Today’s feature is all in the title: the abusive relationship you have with your credit card, and its pimp, the credit card company. Every year you hope whatever pocket prostitute you’re carrying around your wallet—Visa, Mastercard, American Express to name a few—will suddenly realize how good you are to it, and give up turning tricks. It’s never going to happen.
No matter how many movie tickets you pay for it with, or nice dinners you easily have the cash for but pay for a card with instead, or even expensive trips you book online with it and worry about paying for later, it’s just never going to come around to how well you treat it. You’re going to use it to pay for something you could have paid for with a debit card, check, and the increasingly extinct (but always good to you) cash money, and still wind up with the herpes of finance: debt interest.
I know people that owe more in credit card debt than they make in a year, and the big news to them is that they will probably owe just as much next year. Credit cards can charge up to 15 percent interest, and the minimum payments they ask for—even recommend you paying—might only cover that interest. Theoretically you could wind up paying a 5,000 credit card bill longer than you might pay for a car.
Now I’ve heard every excuse in the book. “It’s okay if I use my credit card for everything because you get reward points.” If you’re actually using your card enough to accumulate enough points it means you’ve paid a ton in credit card interest over the years. It’s the same as winning a “free” toaster after you’ve bought a much more expensive refrigerator. Even a seasoned hooker might through you a freebie every once and a while.
Another gem is “Well my debit card has no protection against identity theft and if someone uses my credit card illegally the money is insured,” which is technically true, but only technically. Most debit cards will also reimburse you for stolen funds if your card is jacked and clearly taken for a joyride—and not if you just lent it to your shifty cousin and they went on a shopping spree—and credit cards may still ask you to pay for purchases you can’t prove are fraud, which, by nature, is not easy to prove.
My personal favorite is “It’s alright to have credit card debt because I have a savings account,” which is math logic so bad you might be eligible for a job at the State Department. I’ll use the numbers a friend once gave me. She had a 5,000 dollar savings account that paid 1.5 percent positive interest (you would be lucky to get that these days) and 15,000 dollars in credit debt with a negative interest of 12.5 percent. The positive interest off one might buy you a pack of gum every Christmas, and the negative interest off the other is enough to bankrupt you.
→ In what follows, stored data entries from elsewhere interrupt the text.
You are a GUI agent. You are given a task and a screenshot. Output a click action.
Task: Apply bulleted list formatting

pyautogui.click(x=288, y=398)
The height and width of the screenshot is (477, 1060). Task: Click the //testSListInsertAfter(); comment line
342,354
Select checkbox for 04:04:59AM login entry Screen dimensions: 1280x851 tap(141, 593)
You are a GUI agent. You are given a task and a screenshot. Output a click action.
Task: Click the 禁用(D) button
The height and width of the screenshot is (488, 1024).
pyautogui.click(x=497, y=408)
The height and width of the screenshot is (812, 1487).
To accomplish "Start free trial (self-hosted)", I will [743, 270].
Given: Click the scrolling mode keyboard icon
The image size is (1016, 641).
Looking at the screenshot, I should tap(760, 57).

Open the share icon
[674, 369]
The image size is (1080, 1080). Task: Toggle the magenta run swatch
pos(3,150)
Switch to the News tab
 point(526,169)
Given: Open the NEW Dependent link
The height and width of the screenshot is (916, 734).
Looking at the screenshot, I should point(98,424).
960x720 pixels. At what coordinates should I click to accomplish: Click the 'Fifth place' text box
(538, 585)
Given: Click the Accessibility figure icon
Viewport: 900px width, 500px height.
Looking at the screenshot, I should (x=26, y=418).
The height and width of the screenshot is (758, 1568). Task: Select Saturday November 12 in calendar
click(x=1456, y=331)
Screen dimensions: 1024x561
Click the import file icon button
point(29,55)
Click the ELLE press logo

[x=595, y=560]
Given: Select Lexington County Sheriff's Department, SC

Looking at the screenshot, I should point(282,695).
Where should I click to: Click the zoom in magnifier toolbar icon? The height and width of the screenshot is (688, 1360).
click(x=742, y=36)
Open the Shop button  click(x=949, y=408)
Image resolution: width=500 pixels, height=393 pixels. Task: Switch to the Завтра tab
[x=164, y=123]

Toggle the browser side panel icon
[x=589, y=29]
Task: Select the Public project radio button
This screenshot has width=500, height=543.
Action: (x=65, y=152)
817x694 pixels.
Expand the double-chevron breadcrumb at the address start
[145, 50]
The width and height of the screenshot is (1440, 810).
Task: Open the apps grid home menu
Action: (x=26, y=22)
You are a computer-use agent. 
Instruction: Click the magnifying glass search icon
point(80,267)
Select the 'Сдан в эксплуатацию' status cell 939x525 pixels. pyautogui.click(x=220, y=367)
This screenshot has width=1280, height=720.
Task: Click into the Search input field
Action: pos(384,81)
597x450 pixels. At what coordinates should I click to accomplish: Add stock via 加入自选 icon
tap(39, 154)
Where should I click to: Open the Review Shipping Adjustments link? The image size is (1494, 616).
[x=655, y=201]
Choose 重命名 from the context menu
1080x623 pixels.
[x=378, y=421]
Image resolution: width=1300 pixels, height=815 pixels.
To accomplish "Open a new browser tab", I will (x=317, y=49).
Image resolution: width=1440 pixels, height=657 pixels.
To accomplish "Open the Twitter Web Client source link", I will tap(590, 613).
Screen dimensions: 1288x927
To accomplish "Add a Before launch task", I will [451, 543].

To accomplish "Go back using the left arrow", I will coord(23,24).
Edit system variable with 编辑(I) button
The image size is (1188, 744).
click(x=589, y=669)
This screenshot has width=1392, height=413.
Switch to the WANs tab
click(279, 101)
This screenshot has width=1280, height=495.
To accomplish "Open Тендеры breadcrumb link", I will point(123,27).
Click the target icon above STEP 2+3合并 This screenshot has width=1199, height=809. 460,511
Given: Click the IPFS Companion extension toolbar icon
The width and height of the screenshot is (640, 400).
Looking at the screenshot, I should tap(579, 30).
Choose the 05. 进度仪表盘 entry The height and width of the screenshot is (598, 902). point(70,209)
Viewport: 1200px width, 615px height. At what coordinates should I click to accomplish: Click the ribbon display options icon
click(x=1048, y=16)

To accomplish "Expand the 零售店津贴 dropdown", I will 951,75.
Credit card debt disproportionately impacts the middle/lower class and young people, so I’m hoping anyone reading this will really listen. Send your credit card the way of the Sega Genesis before you spend an unnecessary amount of money every year on credit interest.
If only everyone was as well informed as you.
You are right about credit being a big rip off. Yet, today so many families are using them just to LIVE today. Sad that we have almost out taxed and out sourced and out spent our country away.